5. **Skill distillation** — recurring *trusted* patterns become a proposed `SKILL.md`, ratified at review, never auto-applied.
### Mandatory security controls (the loop is a self-modifying-instructions pipeline — these are not optional)
- **No auto-apply.** The user reviews the **literal diff**, never a summary, before anything is written to `agents/`, `skills/`, `agent-memory/`, `shared-knowledge/`.
- **Reviewer ≠ applier.** The engineering-manager has no write/commit tools.
- **Provenance tagging.** Every retro records whether the content the agent saw was *trusted* (the user's own repos/config) or *untrusted* (third-party code, audited targets, remote content). Proposals derived from untrusted content are **quarantined** — shown as flagged quotes, never auto-distilled into instructions. (A malicious README an agent audited must not be able to write itself into an agent's permanent instructions.)
- **Observations ≠ instructions.** The journal stores escaped, quoted *observations*, never imperatives a future agent will obey.

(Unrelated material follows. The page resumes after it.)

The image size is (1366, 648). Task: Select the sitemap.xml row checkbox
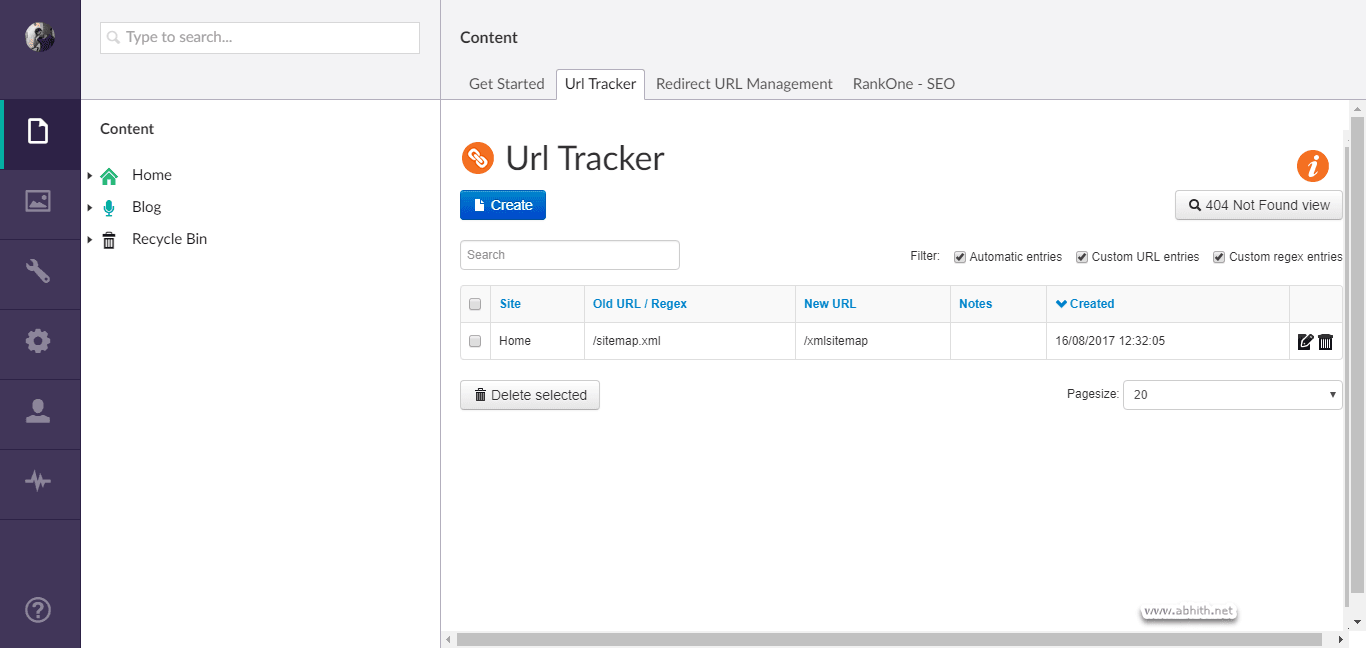tap(474, 341)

Neutralize directive-shaped text captured from targets.
- **Redaction + the secret-scan pre-commit gate** apply to everything the loop writes. Journal stays **local-only** unless the user explicitly opts into committing it (then only behind the scan gate).
- **Hooks never interpolate model output into a shell command.** Pass payloads via stdin/temp-file to a non-shell handler; schema-validate, size-cap, fence-escape. Hooks must **fail open** (never block a session) — they're global blast radius.
- **Governance surface is privileged.** Proposed edits to the engineering-manager's own prompt, the auditor's rules, the secret policy, or the redaction/gate logic are a separate highest-attention review category — never silently applied or pruned.
### Phased rollout (do NOT build it all at once)
- **Phase 1:** `/note` + SessionStart nudge + engineering-manager + `/eng-review`. Prove the user actually runs the review.
- **Phase 2:** add friction-only `SubagentStop` auto-capture *after* `/eng-review` has run ≥2×. (Prove you'll review before you pay to capture.)
- **Phase 3:** skill distillation + a crude "did the coaching help?" check (did the friction recur?) + per-agent memory budgets.
### Must-verify before relying on hooks (don't assume — check current behavior)
- Does `SubagentStop` fire for *all* subagent kinds the user spawns (including any orchestrated/workflow agents)?
- Does it fire reliably on long sessions?
- Are concurrent hook appends serialized, or do parallel agents race on the journal? (Use a lock or per-agent temp files.)
- Does SessionStart fire reliably after resume/clear?
- Confirm a hung/erroring hook cannot block session start in *any* project.
---
## 8. Sequencing summary (what to actually do, in order)
1. **Interview** (§3) → confirm captured profile.
2. **Foundation** (§4.1): repo + remote + secret-scan + CLAUDE.md + sync.sh + manifest. Commit & push.
3. **23 highest-priority agents** (not all at once) + their memory seeds. Use them for real for a bit.
4. **Skills/commands** for those domains; `/audit-all` + remediation flow if relevant.
5. **Self-improving loop Phase 1** (§7) once there are agents worth coaching.
6. **Grounding (MCP)** only if/when repo-only proves limiting.
7. **Expand** domains and the loop's later phases as the system earns it.
> Build the smallest thing that's genuinely useful, use it, and let real friction tell you what to add next. A lean environment that's actually used beats a comprehensive one that rots.
---
## 9. Health checklist (keep it from rotting)
- [ ] Repo committed + pushed; no long-lived uncommitted source-of-truth.
- [ ] Manifest matches reality (generated, not hand-typed).
- [ ] Every agent is reachable; no dead config.
- [ ] Hand-maintained docs carry `last_verified` and get reconciled.
- [ ] The review loop is actually being run (the nudge isn't being ignored).
- [ ] Memory isn't bloating boot context; stale notes get pruned at review.
- [ ] Secret-scan gate is active on every commit path.